Gunvald Larsson pushed his way over to the window, demonstratively turning his back on the others, and stared out. All he could see was the new police super-headquarters under construction and a tiny sliver of a gray and dismal sky. The weather was about what could be expected: temperature about freezing point, a northeasterly wind and repeated showers of sleet. Not especially encouraging for the gigantic number of police on duty out of doors, but hardly encouraging for demonstrators, either.

By half-past ten, Martin Beck had managed to extract his three remaining colleagues from the melée and pilot them into one of the nearby rooms, where Gunvald Larsson at once locked the door and took all the telephone receivers off their hooks.

Martin Beck made a very short statement:

“Only the four of us know that Reinhard Heydt is in town, and that in all likelihood a complete trained terrorist group is also here. Do any of you think that these facts should in any way alter our plans?”

No one replied, until Melander took his pipe out of his mouth and said, “As far as I can see, this is the very situation we always figured on. So I can’t see why we should revise our plan at this stage.”

“What sort of risk are Rönn and his men running?” asked Skacke.

“A pretty considerable one,” said Martin Beck. “That’s my personal view.”

Only Gunvald Larsson said something off the point.

“If this goddamn Heydt or any of his gang get out of this country alive, I’ll take it as a personal defeat.
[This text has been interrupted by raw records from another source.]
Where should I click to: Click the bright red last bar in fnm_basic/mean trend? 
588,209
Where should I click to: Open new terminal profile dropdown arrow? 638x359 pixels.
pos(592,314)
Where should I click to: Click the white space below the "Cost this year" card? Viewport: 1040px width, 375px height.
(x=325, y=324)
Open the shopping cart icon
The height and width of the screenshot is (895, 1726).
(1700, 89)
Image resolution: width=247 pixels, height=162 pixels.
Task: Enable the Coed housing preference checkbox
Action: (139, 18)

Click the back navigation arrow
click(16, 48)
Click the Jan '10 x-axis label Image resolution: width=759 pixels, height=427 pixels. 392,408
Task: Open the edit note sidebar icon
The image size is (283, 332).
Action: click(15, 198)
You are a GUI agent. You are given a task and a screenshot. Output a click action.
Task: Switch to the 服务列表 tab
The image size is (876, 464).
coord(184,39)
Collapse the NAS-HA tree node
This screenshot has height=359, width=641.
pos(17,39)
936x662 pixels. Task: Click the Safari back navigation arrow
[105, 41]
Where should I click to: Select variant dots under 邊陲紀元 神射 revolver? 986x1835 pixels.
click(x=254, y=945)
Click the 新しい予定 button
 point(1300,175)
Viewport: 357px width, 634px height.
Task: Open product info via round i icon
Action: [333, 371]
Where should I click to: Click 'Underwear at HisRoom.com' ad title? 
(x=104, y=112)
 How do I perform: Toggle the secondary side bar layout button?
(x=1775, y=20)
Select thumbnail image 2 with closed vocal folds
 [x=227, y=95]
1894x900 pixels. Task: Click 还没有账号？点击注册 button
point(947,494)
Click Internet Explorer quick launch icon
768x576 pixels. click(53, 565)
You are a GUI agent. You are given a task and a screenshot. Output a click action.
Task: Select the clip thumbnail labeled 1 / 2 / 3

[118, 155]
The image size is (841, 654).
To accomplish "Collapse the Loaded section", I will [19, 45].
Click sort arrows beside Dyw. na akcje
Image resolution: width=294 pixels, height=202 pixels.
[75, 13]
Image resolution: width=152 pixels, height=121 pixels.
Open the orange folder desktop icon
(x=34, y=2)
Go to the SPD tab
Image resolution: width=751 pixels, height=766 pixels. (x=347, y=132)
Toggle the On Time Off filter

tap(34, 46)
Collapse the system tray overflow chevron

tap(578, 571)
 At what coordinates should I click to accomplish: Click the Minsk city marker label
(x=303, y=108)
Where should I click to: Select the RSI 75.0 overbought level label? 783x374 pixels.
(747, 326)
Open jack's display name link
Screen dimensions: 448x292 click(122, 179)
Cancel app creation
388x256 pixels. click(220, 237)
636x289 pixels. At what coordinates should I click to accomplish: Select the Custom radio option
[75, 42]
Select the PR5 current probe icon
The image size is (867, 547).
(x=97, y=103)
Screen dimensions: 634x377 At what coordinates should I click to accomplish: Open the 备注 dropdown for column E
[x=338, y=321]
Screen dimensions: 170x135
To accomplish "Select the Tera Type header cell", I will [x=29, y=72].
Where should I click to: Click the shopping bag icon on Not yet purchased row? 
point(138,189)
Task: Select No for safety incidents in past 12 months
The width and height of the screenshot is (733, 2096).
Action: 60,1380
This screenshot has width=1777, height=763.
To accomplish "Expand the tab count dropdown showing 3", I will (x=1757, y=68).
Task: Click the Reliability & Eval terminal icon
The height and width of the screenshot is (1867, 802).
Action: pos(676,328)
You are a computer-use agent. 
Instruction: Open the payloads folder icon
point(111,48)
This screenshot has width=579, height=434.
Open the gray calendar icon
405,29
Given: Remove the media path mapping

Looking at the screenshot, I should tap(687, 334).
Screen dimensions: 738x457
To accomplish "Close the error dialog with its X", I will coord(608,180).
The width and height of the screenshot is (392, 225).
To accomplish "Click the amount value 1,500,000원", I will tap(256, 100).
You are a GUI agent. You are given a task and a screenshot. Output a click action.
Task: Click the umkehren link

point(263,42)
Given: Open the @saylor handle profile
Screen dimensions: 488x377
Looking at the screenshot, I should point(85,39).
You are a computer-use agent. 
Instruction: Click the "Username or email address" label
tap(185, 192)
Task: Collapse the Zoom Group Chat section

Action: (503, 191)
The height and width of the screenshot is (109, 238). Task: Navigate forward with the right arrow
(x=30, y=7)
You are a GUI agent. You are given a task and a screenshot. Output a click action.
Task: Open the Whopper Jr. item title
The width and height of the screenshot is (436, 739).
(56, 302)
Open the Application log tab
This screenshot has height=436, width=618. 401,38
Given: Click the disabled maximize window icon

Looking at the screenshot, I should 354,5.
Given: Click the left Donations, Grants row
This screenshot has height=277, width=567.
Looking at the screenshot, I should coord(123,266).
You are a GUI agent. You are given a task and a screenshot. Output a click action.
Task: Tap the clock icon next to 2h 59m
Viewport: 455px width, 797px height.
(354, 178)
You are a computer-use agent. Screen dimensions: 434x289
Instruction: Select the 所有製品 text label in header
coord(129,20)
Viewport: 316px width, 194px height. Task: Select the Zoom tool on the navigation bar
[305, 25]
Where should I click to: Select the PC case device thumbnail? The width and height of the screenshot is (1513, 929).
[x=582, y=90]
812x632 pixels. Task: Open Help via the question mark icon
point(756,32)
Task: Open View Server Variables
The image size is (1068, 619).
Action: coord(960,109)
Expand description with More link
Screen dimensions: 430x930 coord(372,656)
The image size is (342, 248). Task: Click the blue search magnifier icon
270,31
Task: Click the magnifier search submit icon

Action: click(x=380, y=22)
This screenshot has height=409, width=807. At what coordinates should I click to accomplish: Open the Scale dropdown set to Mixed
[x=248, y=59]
Whether they blow this American to pieces or not.”

“Or shoot him,” said Skacke.

“It should be impossible to shoot him,” said Melander placidly. “All the long-range security is designed to prevent precisely that. On the occasions when he appears outside the bulletproof car, he will have a strong protective guard of policemen with automatics and bulletproof protection. All the areas concerned have been searched continually according to the plan since midnight last night.”

“And at the banquet this evening?” said Gunvald Larsson suddenly. “Are they serving the bastard champagne in bulletproof glasses?”

Only Martin Beck laughed, not loudly, but heartily, and was himself surprised that he could laugh in such a situation.

Melander said patiently, “The banquet is Möller’s business. If I’ve got the plan right, then practically every person on duty at Stallmästaregården this evening will be an armed security man.”

“And the food?” said Gunvald Larsson. “Is Möller going to cook it himself?”

“The chef and cooks are reliable and will also be searched and carefully supervised.”

There was a moment’s silence. Melander puffed on his pipe, Gunvald Larsson opened the window, letting in the icy wind plus a little rain and snow and the normal dose of oil specks and industrial fumes.

“I have one more question,” said Martin Beck. “Do any of you think we ought to warn the chief of Security that Heydt, and probably also ULAG, are in Stockholm?”

Gunvald Larsson spat contemptuously out the window.

Again it was Melander who provided a logical summary.

“Getting that information at the last moment won’t alter Eric Möller’s or the close-range security plans for the better, will it? Probably the other way around; there might be confusion and contradictory orders. The close-range-protection people are already organized and quite aware of their task.”

“Okay,” said Martin Beck. “As you know, there are a few details—more than a few—that only we four and Rönn have the slightest idea about. If things go wrong, we’ll be the ones to bear the brunt.”